When: Thursday, April 21 & Friday, April 22, 5:30pm, 6:30pm, 7:30pm; Saturday, April 23, 12pm, 1pm, 2pm
Where: The Mistake Room (1811 East 20th Street, Downtown, Los Angeles)

Since April 9, performers and musicians Jennie Liu and Andrew Gilbert (House Music) have been practicing, rehearsing, and creating in The Mistake Room’s main gallery space as part of their residency there. At the end of this week, they’ll be presenting an intimate ritualized ceremony to small groups of guests that is “part electronic dance music recital, part travelogue of a creative journey, part biography of an artist relationship.” Performances will continue next weekend, with a closing reception on April 30. If you are interested in attending a performance, you will need to RSVP.

House Music (via tmr.la)
House Music (via tmr.la)

Silent Wonderment: Exploring the World of Giant Robot

Giant Robot (via vincentpriceartmuseum.org)
Giant Robot (via vincentpriceartmuseum.org)

When: Opens Saturday, April 23, 7–10pm
Where: Vincent Price Art Museum at East Los Angeles College (1301 Avenida Cesar Chavez, Monterey Park)

Beginning as a photocopied zine in 1994, Giant Robot grew into a popular magazine on Asian and Asian-American pop culture, before morphing into a store and gallery in West LA’s Little Osaka neighborhood. Silent Wonderment presents artwork from gallery artists Ako Castuera, Rob Sato, Albert Reyes, Matt Furie, Yoskay Yamamoto, among others, alongside vinyl toys figures and a “zine habitat” organized by the Tiny Splendor collective.

Agnes Martin

When: Opens Sunday, April 24
Where: Los Angeles County Museum of Art (LACMA) (5905 Wilshire Boulevard, Mid-Wilshire, Los Angeles)

Nobody does grids like Agnes Martin. Beginning in the late 1950s, Martin began making the works that she is best known for: subtle and ethereal hand-drawn grids over faint washes of color. She would continue to experiment with this format until her death in 2004, uncovering endless permutations within these narrow, formal parameters. LACMA’s upcoming exhibition is the first retrospective of her work since 1994, providing a rare opportunity to experience works that must be seen in person to be fully appreciated.

(via facebook)
(via Facebook)

 2016 CALARTS Open Studios

When: Sunday, April 24, 1–6pm
Where: California Institute of the Arts (24700 McBean Parkway, Valencia, California)
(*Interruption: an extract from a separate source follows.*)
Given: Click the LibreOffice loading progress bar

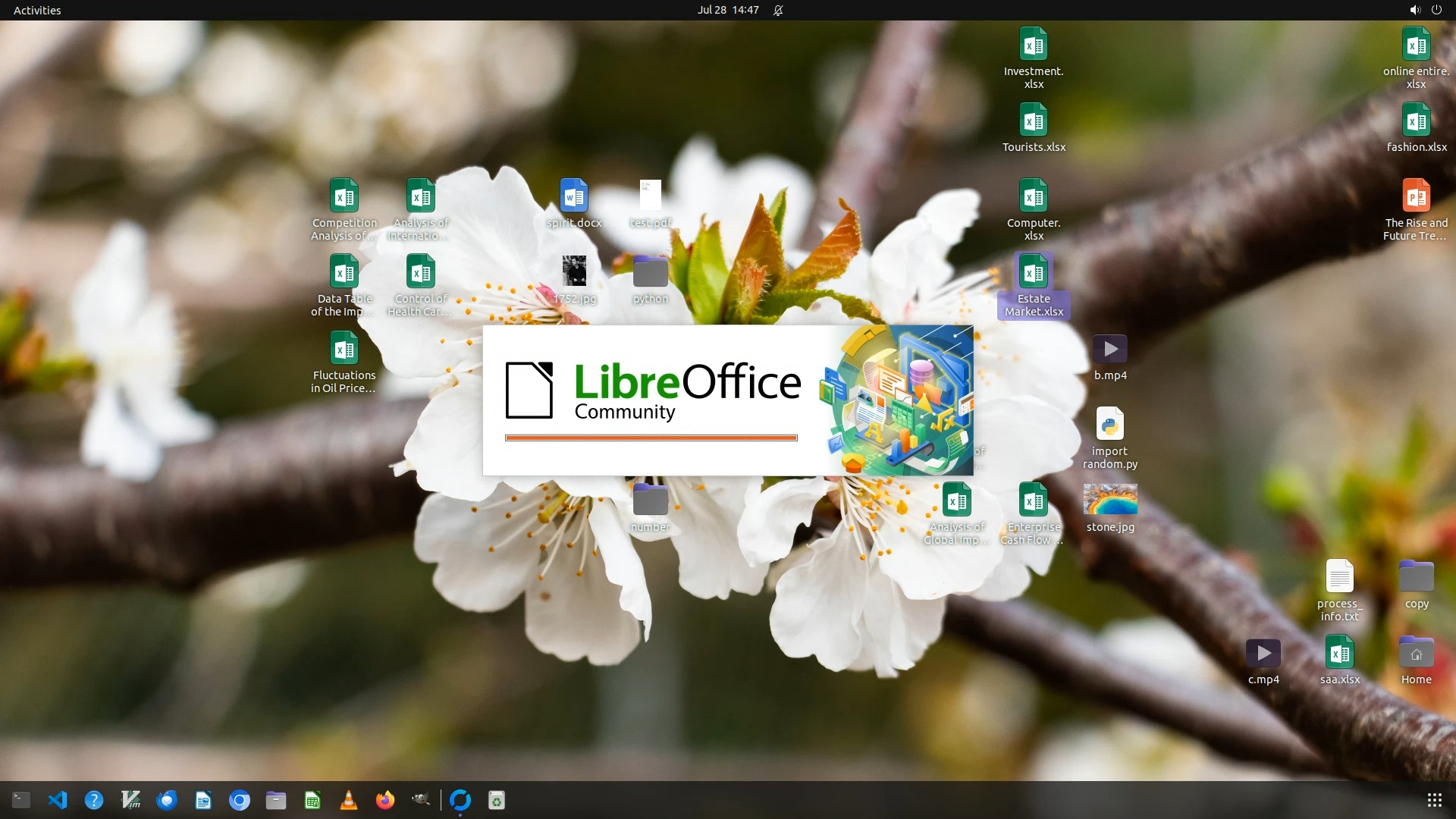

If you want to discover the next generation of LA artists before they wind up in the gallery or museum, you can schedule dozens of separate studio visits, or just head to the California Institute of the Arts this Sunday, where 78 MFA candidates will have their work on display. During the 2016 CALARTS Open Studios, students in the Art, Photo & Media, Art & Tech, and Integrated Media programs open their workspaces up to the public, showing completed pieces as well as works in progress.